A busy schedule, waning motivation and tough workouts can all make you think twice before heading to the gym. While missing one day of exercise won't completely derail your process, making it a habit can.

Missing exercise one day isn't bad, but don't make it a habit. (Image: Hero Images/Hero Images/GettyImages)

Before you skip a workout, consider your motives. When in the name of rest and recovery, skipping a day can be beneficial. When the result of a lack of motivation, missing exercise can hinder your progress.


Missing a day of exercise will happen. Don't beat yourself up about it, but don't make it a habit.

Exercise for Your Health

Whether you're trying to lose weight, build muscle or simply live a healthy lifestyle, exercise is an integral part of your health. Exercise helps to keep your heart strong, burn calories and increase your energy level, so it's important to create an exercise routine that you're comfortable with and that you can commit to on a daily basis.

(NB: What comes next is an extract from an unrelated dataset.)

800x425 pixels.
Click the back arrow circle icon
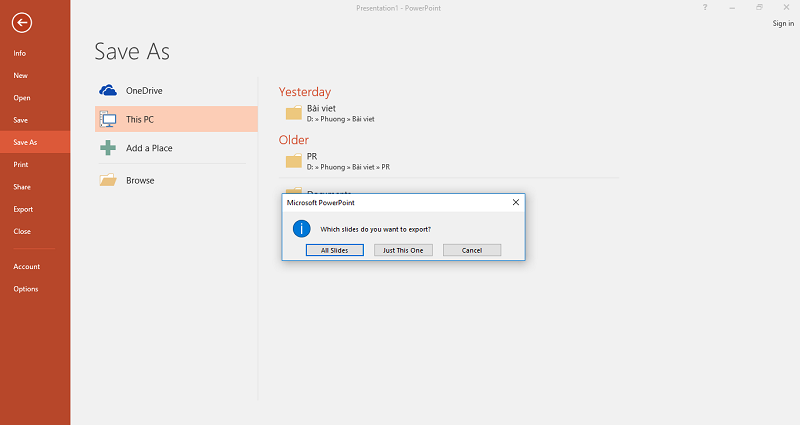point(22,23)
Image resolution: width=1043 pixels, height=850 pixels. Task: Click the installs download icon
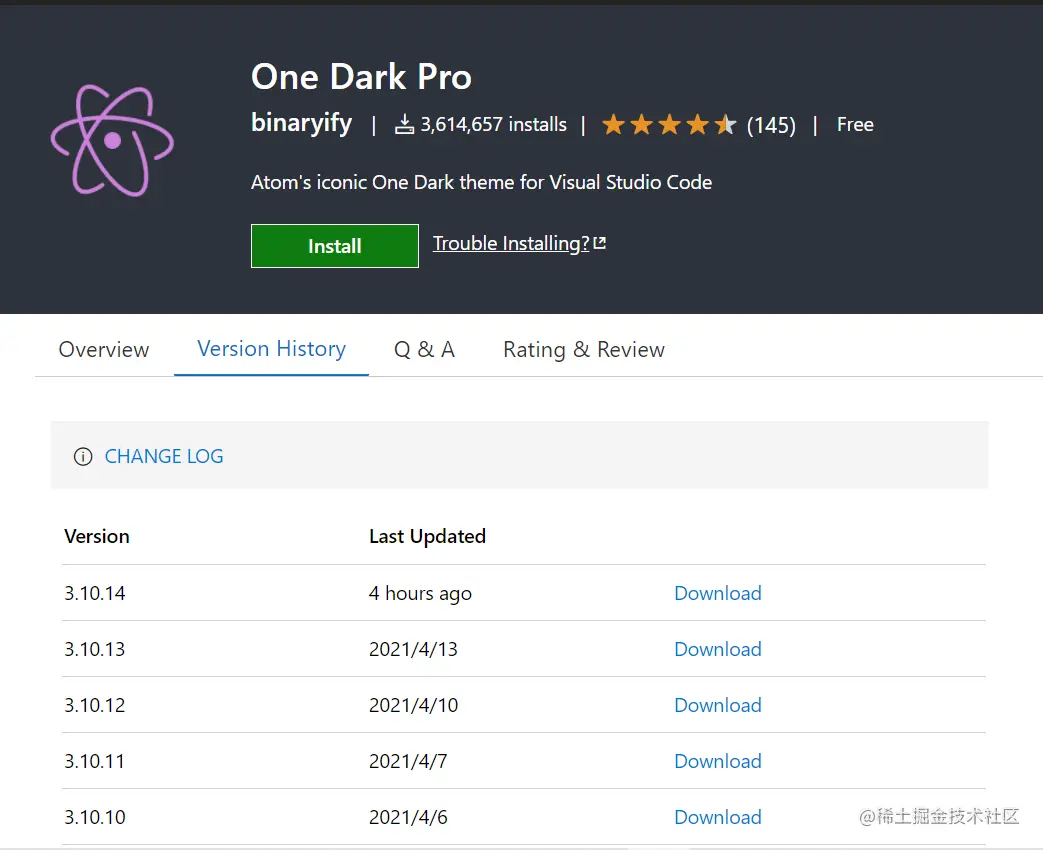pyautogui.click(x=404, y=125)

The Physical Activity Guidelines for Americans recommends you get 150 to 300 minutes of moderately intense cardio exercise a week, plus two 20-minute strength training sessions. Missing one day here and there won't negatively affect your overall health and wellness, but it could be the start of a dangerous habit of skipping exercise on a more regular basis.

Rest and Recovery

When you've participated in a strenuous workout, such as endurance running or weightlifting, giving your body a day to recover can help you come back stronger. Continuing strenuous exercise when your muscles and joints are sore could result in injury, says the American Council of Exercise (ACE) Fitness.

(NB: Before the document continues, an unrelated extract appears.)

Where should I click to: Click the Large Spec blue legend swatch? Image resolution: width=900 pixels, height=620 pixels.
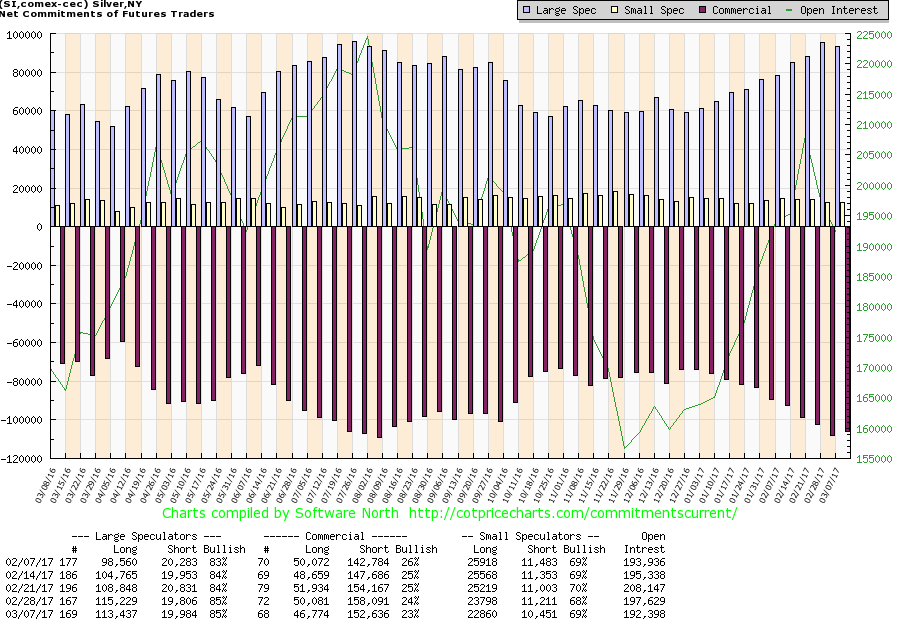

Still, just because you engaged in high-impact exercise doesn't mean you should automatically skip your next workout. Interspersing days of high-impact training with days of lower-impact exercise methods can help you stay healthy, on track and injury-free.

Keep Yourself Motivated

When you've worked out recently, it can be tempting to allow yourself to take a day or two to avoid the gym and participate in other hobbies. But getting off track can make it difficult to get back on again. Making exercise part of your daily routine is what turns it from a daily annoyance into a daily habit.

Stay motivated by setting easy-to-achieve goals and offering yourself incentives. For instance, if you go to the gym every day for a week, you get a pedicure or a new top. This helps you get your foot in the door even when you don't necessarily feel like working out.

Use Your Ingenuity

Even if you don't feel like going to the gym, it doesn't mean you have to go without exercise altogether. On days when you're tempted to skip a workout, plan another physical activity instead. Whether it's a pickup game of volleyball at the beach, a hike or even parking far away from you building, it doesn't have to be formal to be exercise. By making a conscious effort to move your body more, you'll be able to squeeze in exercise on days when your motivation is lacking.

Signs You Need a Rest

ACE Fitness advises there can be such a thing as too much exercise. OTS, or overtraining syndrome, can contribute to decreased performance and the release of those nasty stress hormones — epinephrine and cortisol — which lead to agitation and less-than-optimal sleep. If you're experiencing this or other symptoms of overtraining, taking a day off from exercise could be the best thing you could do for yourself.